La lettre de ''L'Express''

À l'approche de Noël, imagine de nouveaux jeux, inspirés du fonctionnement de la vie réelle
Les petits Jésus ! Il n'y a plus de petits Jésus ?
— Impossible. Il y en a autant que de crèches. Va voir si on ne les a pas mis avec les soldats.
La scène se passe dans un grand magasin parisien de jouets.
Les petits Jésus sont perdus. A moins qu'ils ne soient partis sur la pointe de leurs pieds nus plutôt que de rester rangés auprès des parachutistes de plomb qui se vendent 1.150 francs pièce et qui s'en vont par régiments porter cette année aux enfants français le message de Noël.
— Heureusement qu'on vient de m'en livrer une caisse, dit le patron. J'en manquais... Je vous en mets combien ?
Le monsieur aux yeux doux qui voulait un petit Jésus refuse cet échange standard. Encore un qui pense mal...
— Pour un garçon de onze ans, qu'est-ce que vous avez ?
Tout un programme.
Voici « La Conquête du Monde », dont la règle est simple :
« Chaque joueur reçoit, au début de la partie, différents pays du monde ainsi que des armées. A l'aide de ces armées, il doit tenter de conquérir les territoires de ses adversaires. Le vainqueur est celui qui a conquis le monde entier ».
Détail du règlement : « La possession d'un continent entier donne droit à des armées supplémentaires ».
Voici encore « Rome et Carthage ». Simple et passionnant : « Les adversaires en présence, indique le règlement, découvrent simultanément leurs cartes ; le plus fort total l'emporte. Les cartes de « Sédition Populaire » et de
« Trahison du Général » fournissent aux joueurs de nouvelles possibilités et portent à l'extrême la diversité des parties ».
Voici « L'Oncle d'Amérique », jeu « qui fait revivre toutes les émotions et l'atmosphère de la Bourse : cote
des valeurs, achat et vente des actions, paiement des dividendes, déclarations de faillites... Le gagnant est celui qui, le premier, acquiert 50.000 dollars ».

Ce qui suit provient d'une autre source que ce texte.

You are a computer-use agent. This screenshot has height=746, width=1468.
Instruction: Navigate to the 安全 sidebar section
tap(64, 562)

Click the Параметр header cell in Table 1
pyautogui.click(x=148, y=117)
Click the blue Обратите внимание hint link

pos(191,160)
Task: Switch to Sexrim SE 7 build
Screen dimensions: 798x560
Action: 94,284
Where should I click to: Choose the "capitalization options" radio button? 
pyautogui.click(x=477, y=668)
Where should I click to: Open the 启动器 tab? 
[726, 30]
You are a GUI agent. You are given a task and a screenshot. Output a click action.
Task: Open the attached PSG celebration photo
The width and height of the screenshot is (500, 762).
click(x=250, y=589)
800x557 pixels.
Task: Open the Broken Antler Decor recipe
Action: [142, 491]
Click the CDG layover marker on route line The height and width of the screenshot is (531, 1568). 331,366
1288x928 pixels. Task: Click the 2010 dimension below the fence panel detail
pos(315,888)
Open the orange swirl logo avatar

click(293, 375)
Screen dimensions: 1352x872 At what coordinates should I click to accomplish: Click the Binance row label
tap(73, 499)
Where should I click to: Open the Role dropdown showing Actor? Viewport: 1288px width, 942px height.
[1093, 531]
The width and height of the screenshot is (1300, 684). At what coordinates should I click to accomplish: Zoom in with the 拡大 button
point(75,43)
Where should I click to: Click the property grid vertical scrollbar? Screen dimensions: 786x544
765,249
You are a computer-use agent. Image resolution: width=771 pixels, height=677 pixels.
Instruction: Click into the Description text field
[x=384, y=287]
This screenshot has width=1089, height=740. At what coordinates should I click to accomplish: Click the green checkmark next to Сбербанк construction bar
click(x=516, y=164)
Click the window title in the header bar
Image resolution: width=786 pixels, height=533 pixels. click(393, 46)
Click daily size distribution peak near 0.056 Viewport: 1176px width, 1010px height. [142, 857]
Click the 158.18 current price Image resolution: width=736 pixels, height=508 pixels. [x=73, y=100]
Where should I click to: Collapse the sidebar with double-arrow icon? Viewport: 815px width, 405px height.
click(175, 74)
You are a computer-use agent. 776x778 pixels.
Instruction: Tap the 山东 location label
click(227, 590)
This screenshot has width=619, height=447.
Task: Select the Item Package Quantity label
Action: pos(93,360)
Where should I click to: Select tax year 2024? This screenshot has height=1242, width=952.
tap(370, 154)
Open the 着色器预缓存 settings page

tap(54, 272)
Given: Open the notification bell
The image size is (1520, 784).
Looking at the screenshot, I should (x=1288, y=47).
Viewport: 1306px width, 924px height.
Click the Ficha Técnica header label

Voici enfin « Le Jeu de la Vie et du Hasard ». Jeu 100 % français, déclare la notice qui précise : « Chaque joueur reçoit un pion qu'il doit conduire de la naissance au succès. Il tente d'obtenir les qualités qu'il juge indispensables pour réussir dans la vie (...). Le gagnant est celui qui arrive le premier au succès malgré les vicissitudes de son existence et les embûches dressées devant lui ».
Qui prétendra encore que l'Education Nationale a besoin de crédits supplémentaires ? Des milliers de petits garçons seront cette année excellemment instruits, par leurs jouets, du monde où ils vivront légué par leurs pères, et de ses règles.
Conquérir des territoires, acheter des actions, spéculer sur la trahison d'un général, mater la sédition populaire, que conseiller de mieux ? Ne manquez pas, garçons, de bien comprendre ce que l'on vous enseigne : il faut être le gagnant, il faut être le vainqueur, il faut être le maître pour n'être point l'esclave. Homme contre femme, homme contre homme, nation contre nation, continent contre continent, planète contre planète : écrasez, enchaînez, dépouillez, humiliez, triomphez — vous serez récompensés.
Là où vingt siècles de chrétienté ont échoué, il faut sans doute être fou pour penser que l'homme peut, par l'éducation, par la connaissance, par l'usage de la démocratie, apprendre à n'être plus un jour ni esclave ni maître.
Cette folie, nous continuerons à revendiquer le droit d'y croire. On ne mesure bien sa foi qu'aux heures où tout la menace, et d'abord le petit nombre de croyants.